■ Collected data:

------------------------------------------------

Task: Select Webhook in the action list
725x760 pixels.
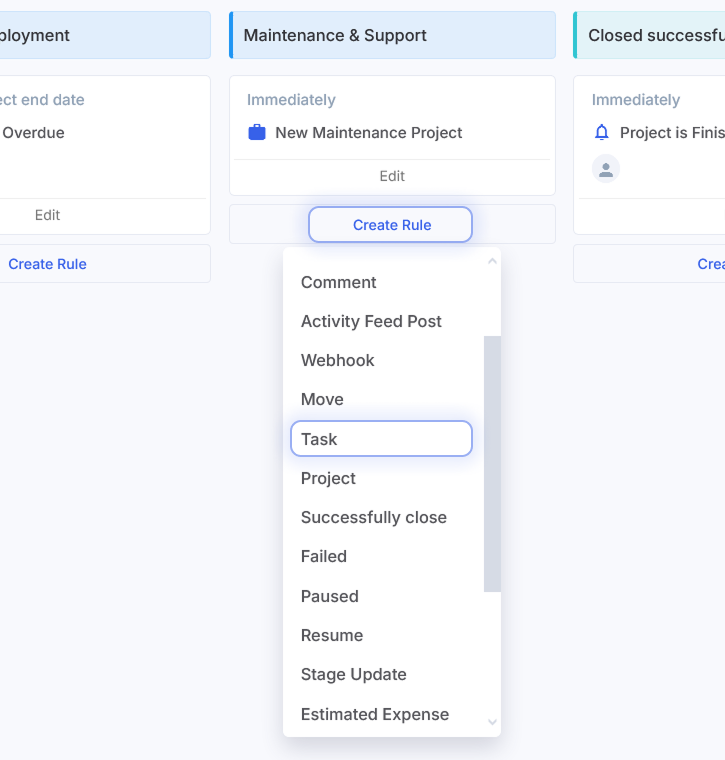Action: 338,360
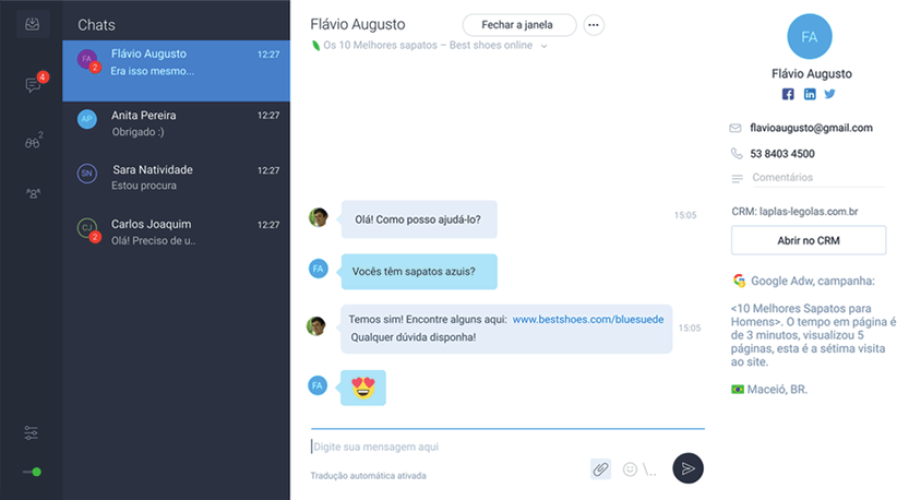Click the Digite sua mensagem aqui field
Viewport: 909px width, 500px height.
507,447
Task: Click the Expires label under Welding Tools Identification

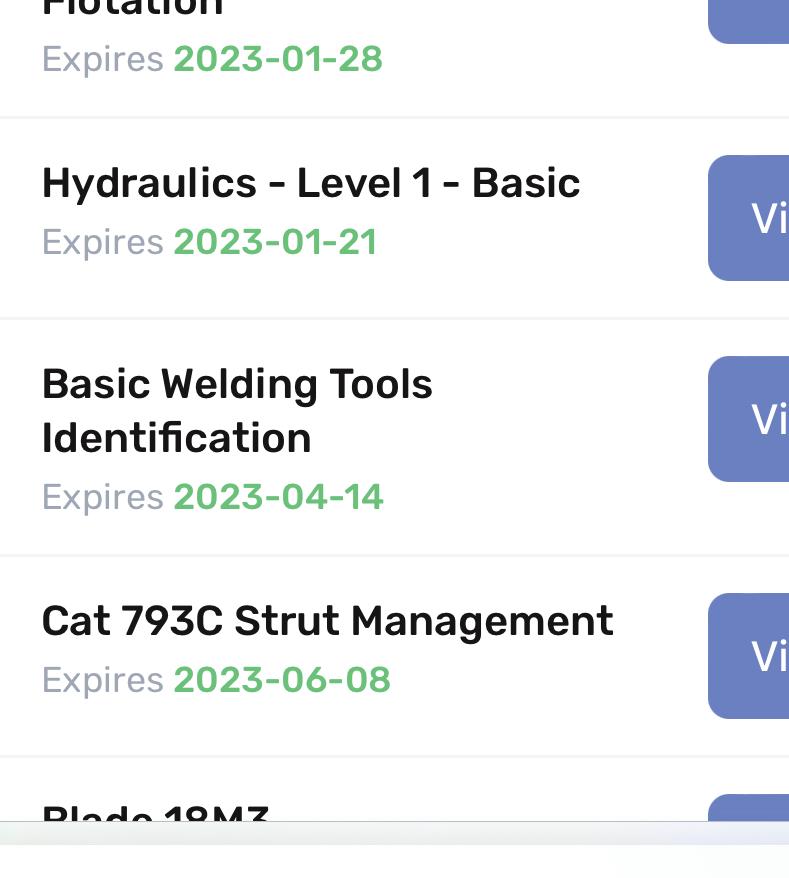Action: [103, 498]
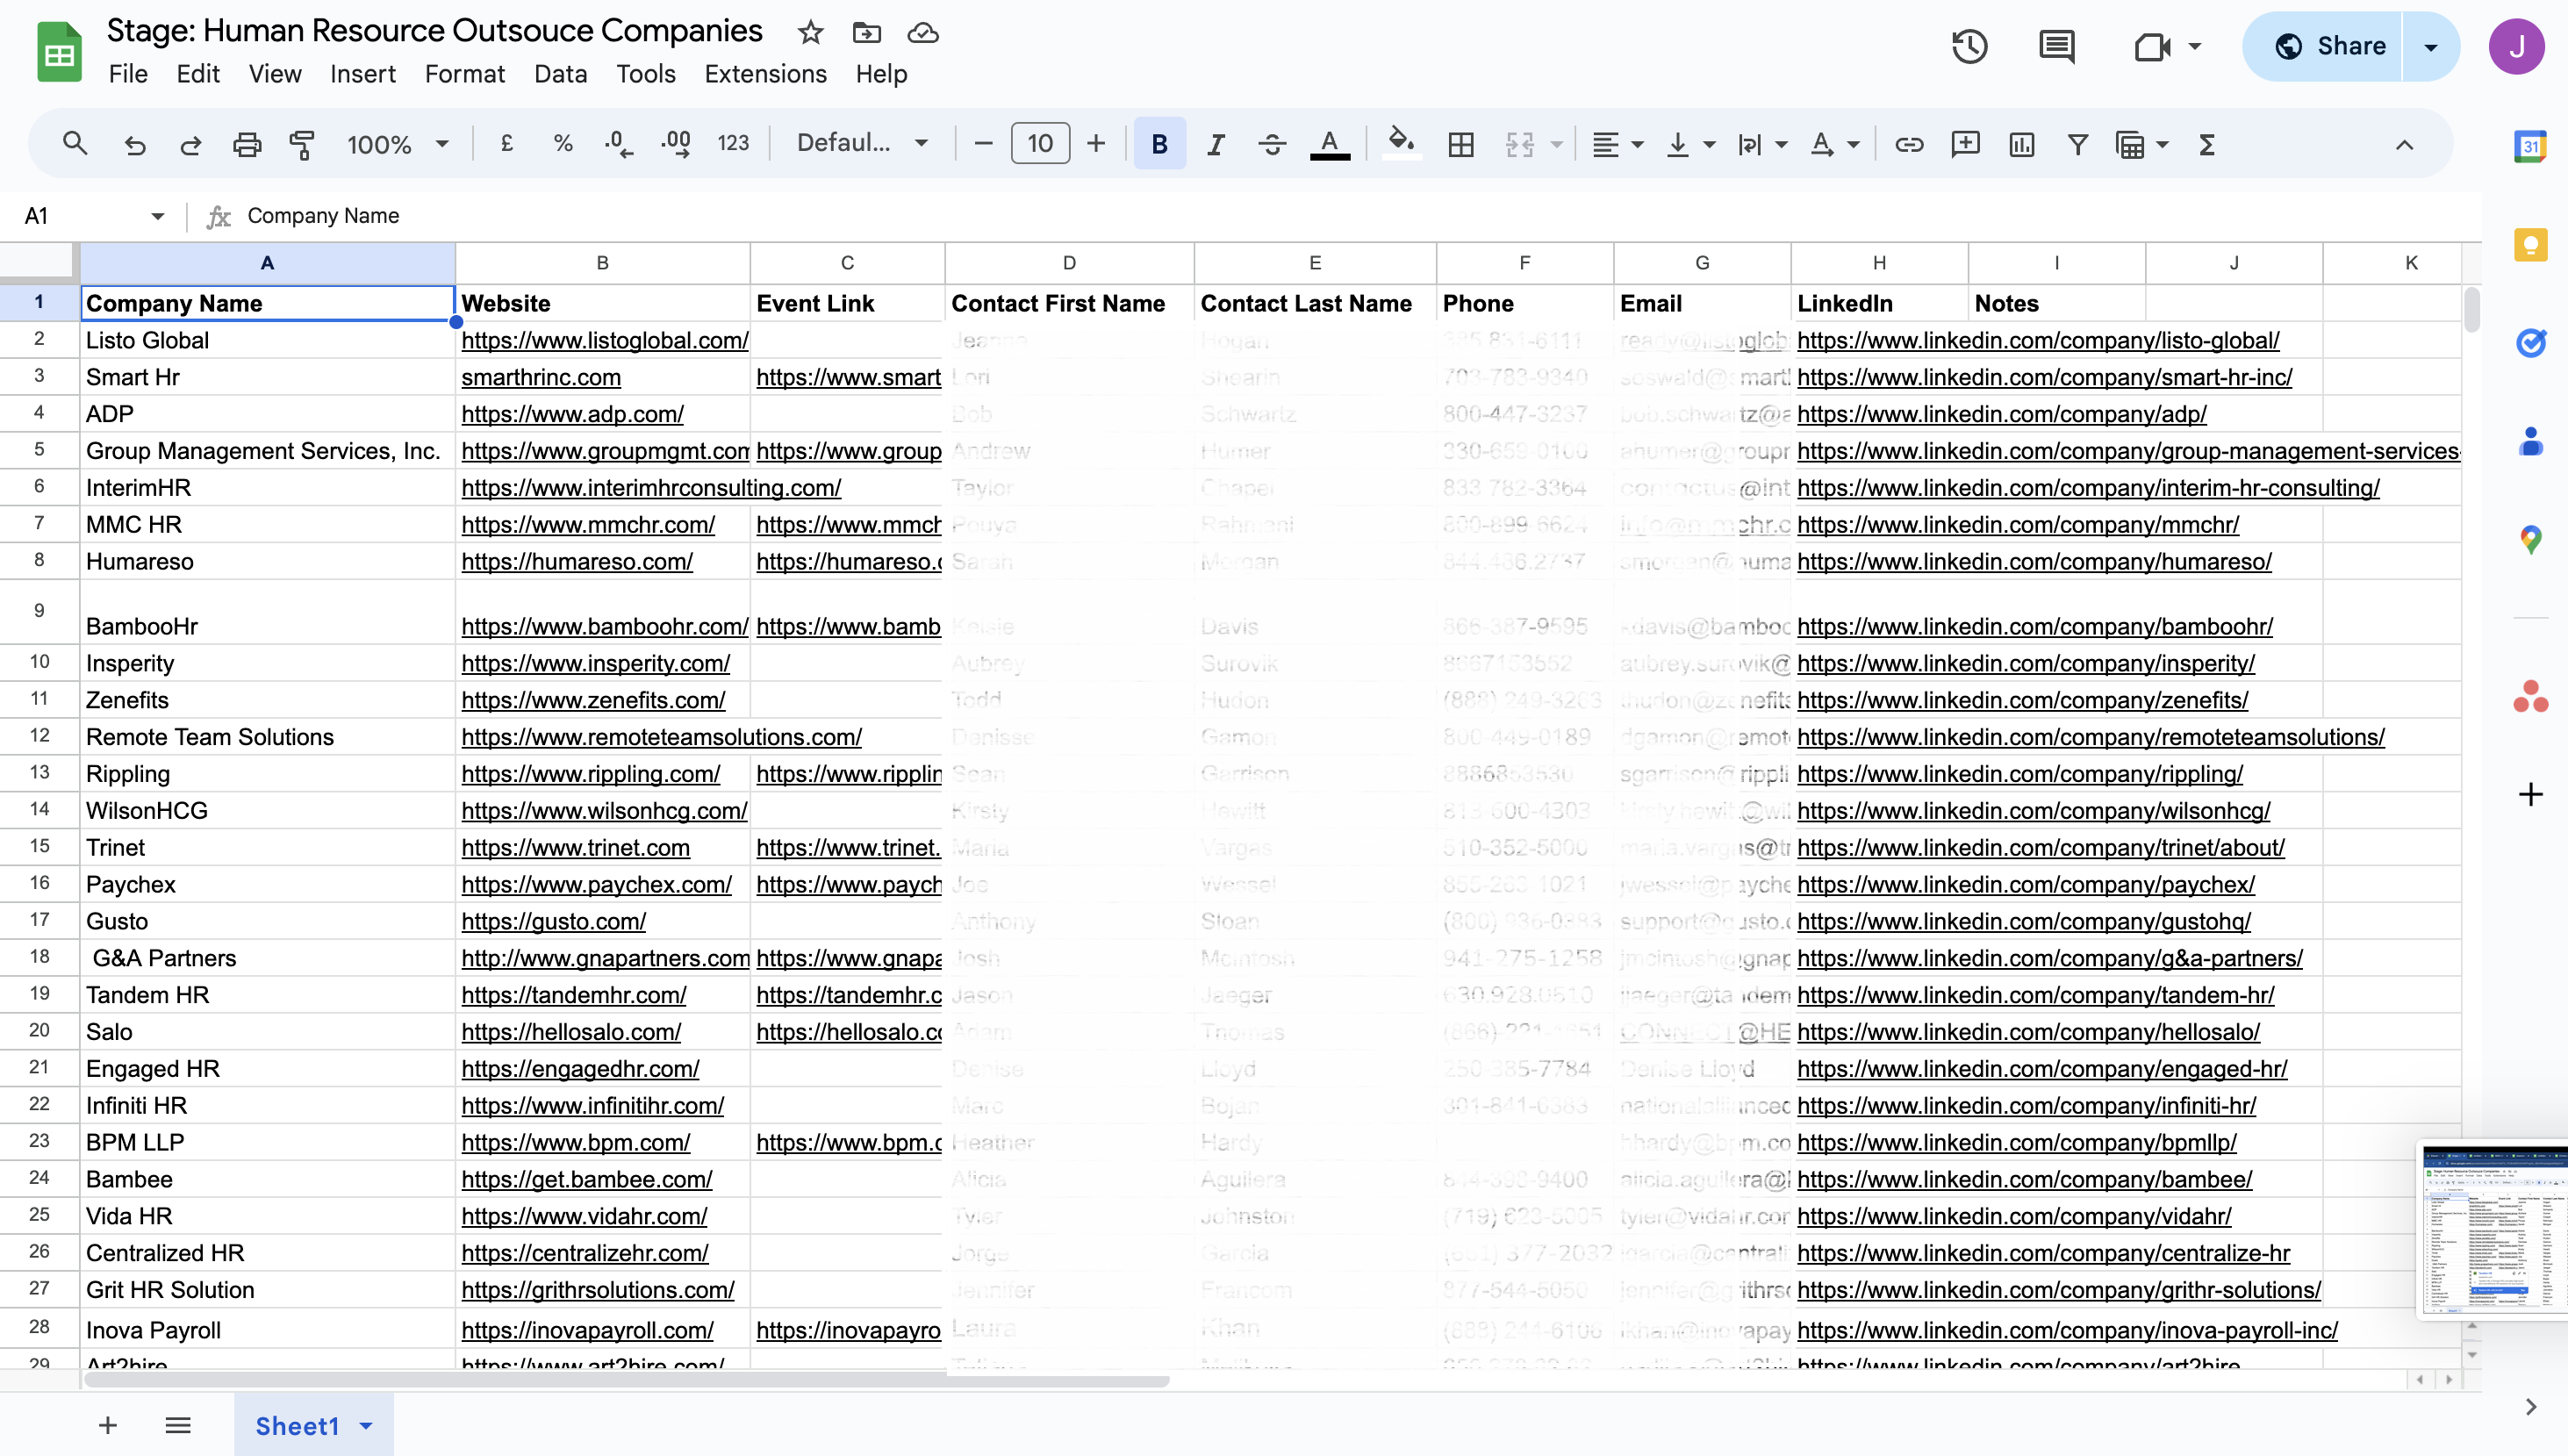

------------------------------------------------

■ TASK STATEMENT: Copy every one of the rows above word for word, leaving out the pictures.

■ FINISHED ANSWER:
Task: Select Webhook in the action list
725x760 pixels.
Action: 338,360
Click the Digite sua mensagem aqui field
Viewport: 909px width, 500px height.
507,447
Task: Click the Expires label under Welding Tools Identification

Action: [103, 498]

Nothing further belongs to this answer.